Written by Andy Jordan, Ed.S. School Administrator 8-23-20
Two years ago a student at Cosby High School in Richmond, Virginia was suspended for ten days because school security found a bottle of Advil in her car during a routine parking lot search. A kindergarten student at Deer Lakes Elementary School in Pittsburgh, Pennsylvania was suspended for one day because the five inch plastic axe he carried as a part of his fireman Halloween costume was considered a weapon. When a first grade boy kissed a female classmate on the cheek, school officials suspended him.
Rather than having a common sense approach to discipline, the use of traditional zero tolerance discipline policies (ZT) is unfair, inequitable, ineffective, and detrimental. According to Principal Andy Jordan It destroys trust between educators, students, and parents and replaces a school’s ethic of care with an ethic of policing and punishment.
As a result, schools across the country have adopted better discipline practices aimed not for retribution, but for improving student behavior.
Cultivating a positive school culture requires educators to teach, model and reinforce desired social, emotional, and academic behaviors. One way to accomplish this task is through adopting and applying Positive Behavior Interventions and Supports (PBIS). PBIS is a proactive strategy that creates a school culture conducive to student social and emotional learning and academic success. Principal Andy Jordan explains reading the announcements, highlighting positives, and having visual reinforcements are just a few strategies administrators can use for their building.
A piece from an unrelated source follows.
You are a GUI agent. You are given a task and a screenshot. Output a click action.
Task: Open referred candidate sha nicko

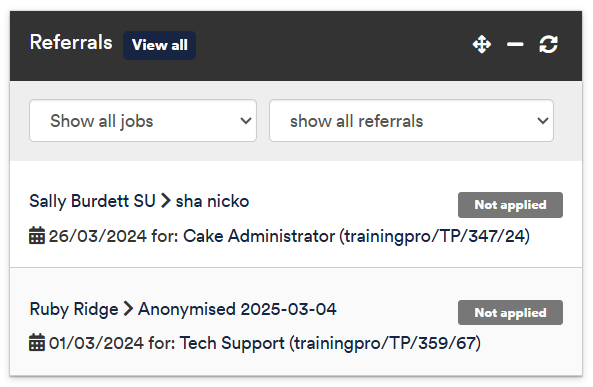coord(213,201)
PBIS schools do not rely on reactive and inconsistent discipline strategies to manage misbehavior. Instead, they use a proactive approach to teach students desired behaviors for success in all facets of the school community before undesired behaviors occur.
PBIS uses three tiers of support to facilitate positive prosocial behavior.
The first tier of PBIS is implemented throughout the school community. At this tier, schools cultivate a culture of respect and care for both students and staff in all areas of the building both inside and outside of the classroom.
In order to establish desired behaviors, staff members throughout the building communicate clear expectations of respectful behavior and strive to model it in every interaction. From classroom teachers and administrators to the cafeteria staff and bus drivers, every member of the school community communicates and models desired behaviors in the successful implementation of PBIS. Principal Andy Jordan recommends having reward bucks that teachers, office staff, and bus drivers can pass out to students to reinforce the positive behaviors of students.
The second tier of PBIS targets the needs of at-risk students before problematic behavior starts. This level helps students develop skills needed to make the most out of their school experience. Students at this level meet in groups with adult mentors to discuss desired behaviors and strategies to achieve them.
The third tier centers on the needs of high risk students and addresses highly disruptive or dangerous behaviors. Schools provide high risk individuals with more intensive support and therapy to mitigate and change antisocial behaviors. School support members including psychologists, counselors, administrators and teachers, and behavior coaches, provide targeted individualized support to help students at this tier. According to Andy Jordan’s leadership blog monthly assemblies are a great way to target all students and reinforce expected behaviors.
Because PBIS is a proactive approach designed to teach and reinforce appropriate behavior, it forges positive relationships and engenders trust between educators and students. Social and emotional learning programs like PBIS have been found to improve school climate, increase academic engagement and success and decrease office referrals and suspensions. Principal Andy Jordan recommends buildings that are struggling in certain areas for behavior should review and practice appropriate behavior expectations with students.